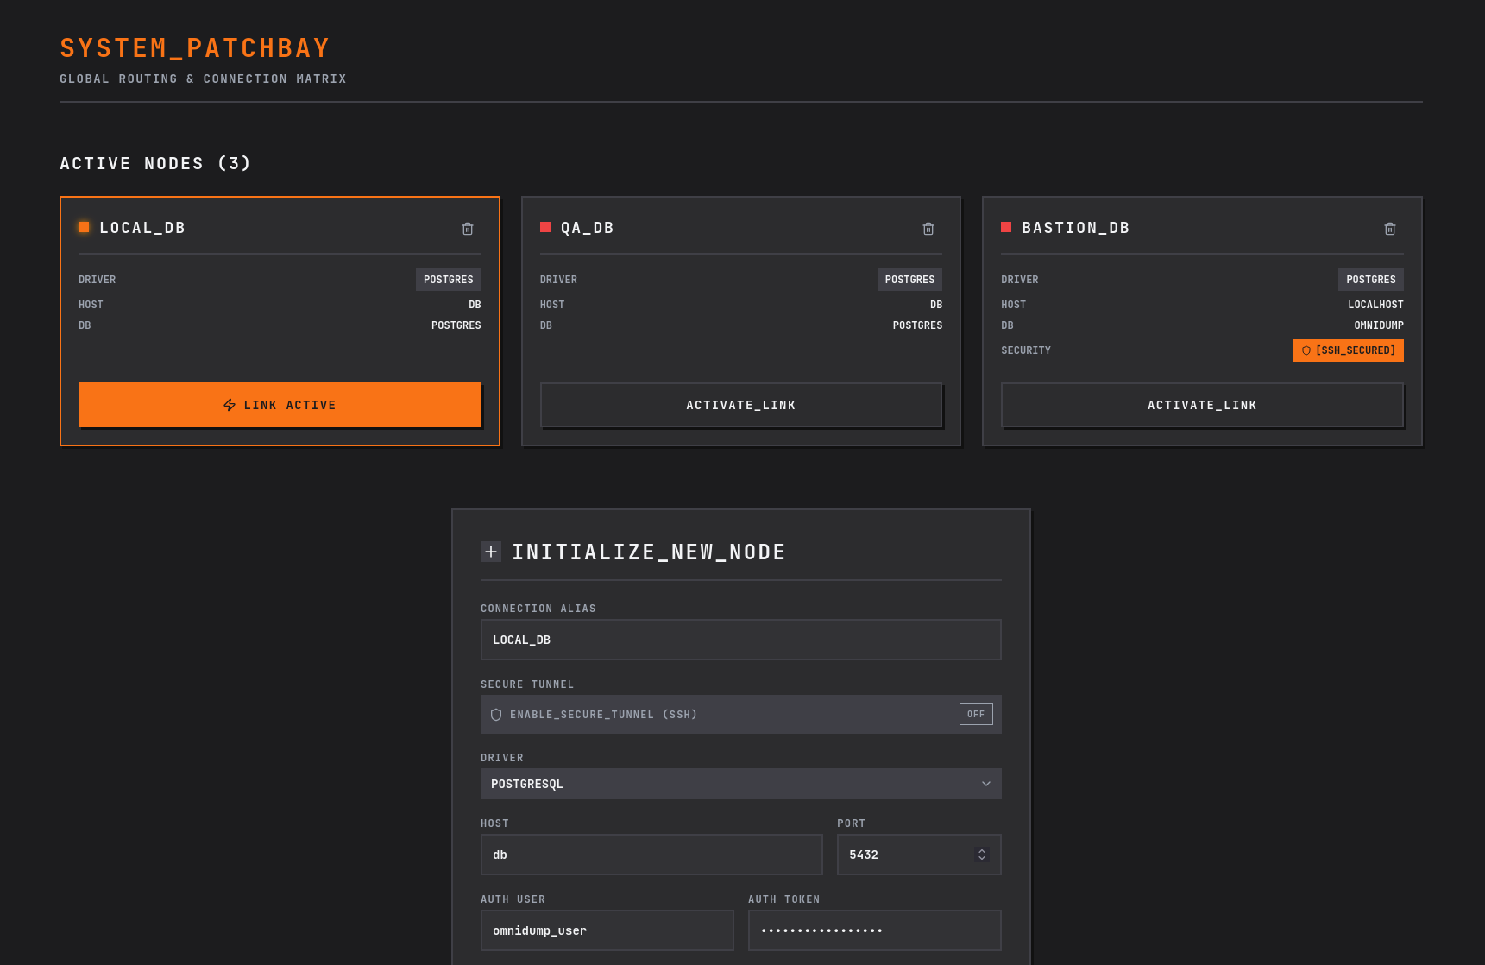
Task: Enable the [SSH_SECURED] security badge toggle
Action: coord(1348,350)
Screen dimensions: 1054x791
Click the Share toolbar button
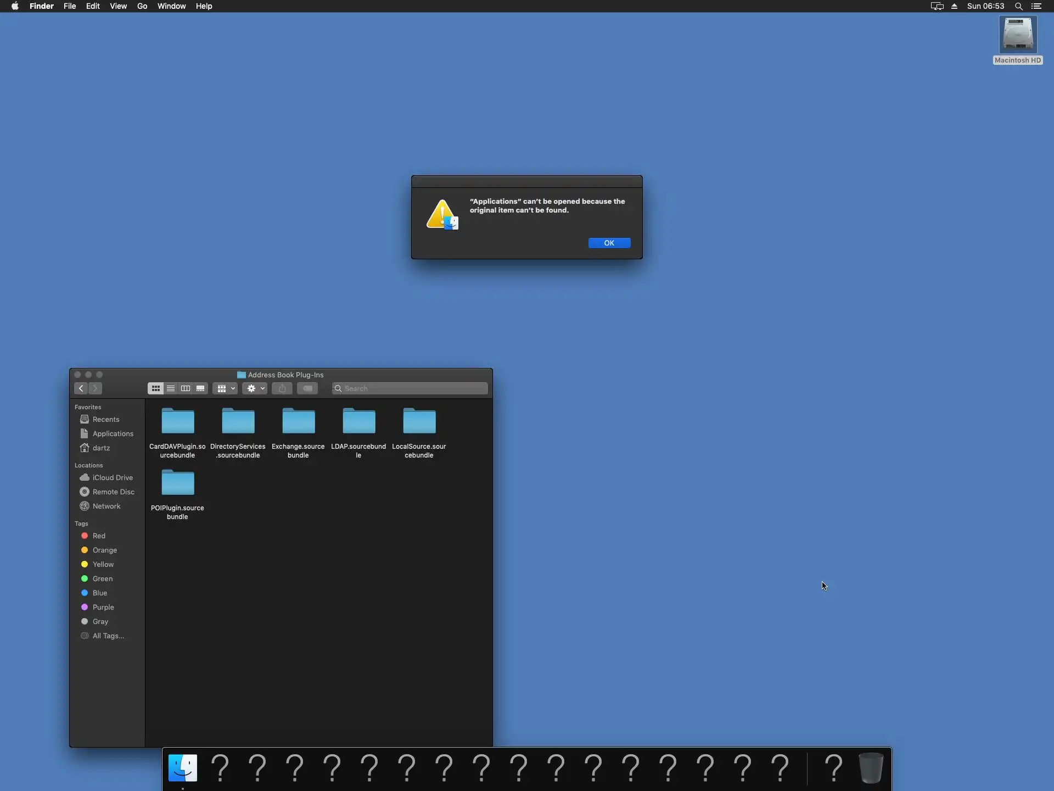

===============

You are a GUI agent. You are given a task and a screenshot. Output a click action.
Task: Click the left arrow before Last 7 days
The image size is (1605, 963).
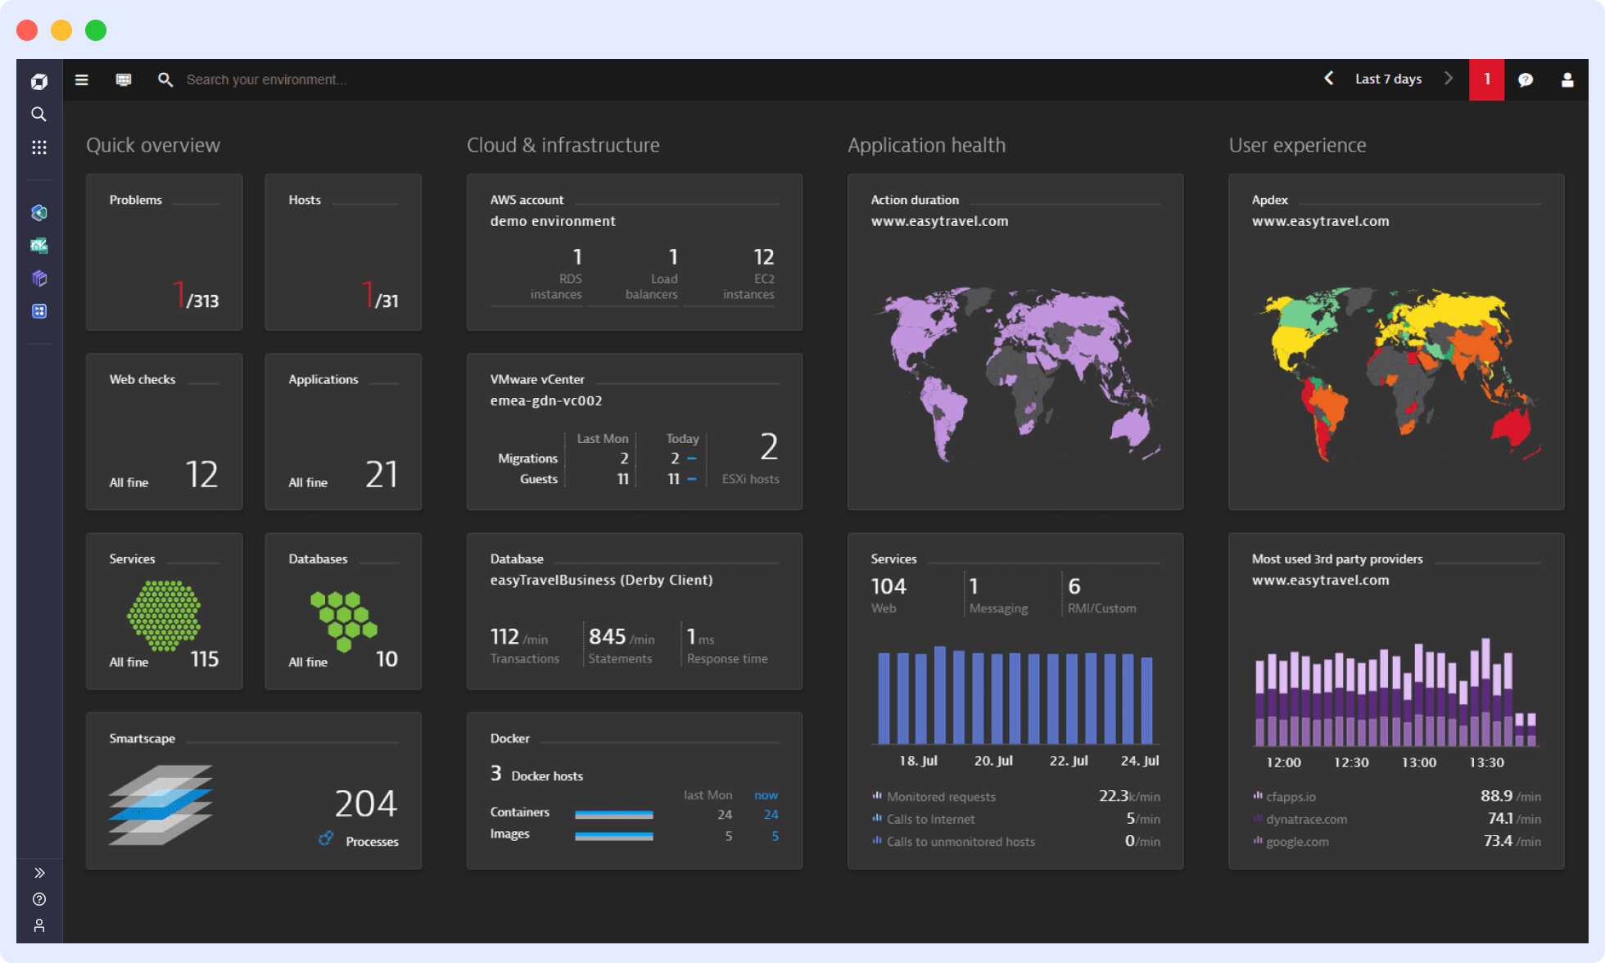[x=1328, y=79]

===============

Can you repeat, word for word, every line above from the one containing "Screen dimensions: 1054x791" down to the one containing "Click the Share toolbar button", including both?

Screen dimensions: 1054x791
Click the Share toolbar button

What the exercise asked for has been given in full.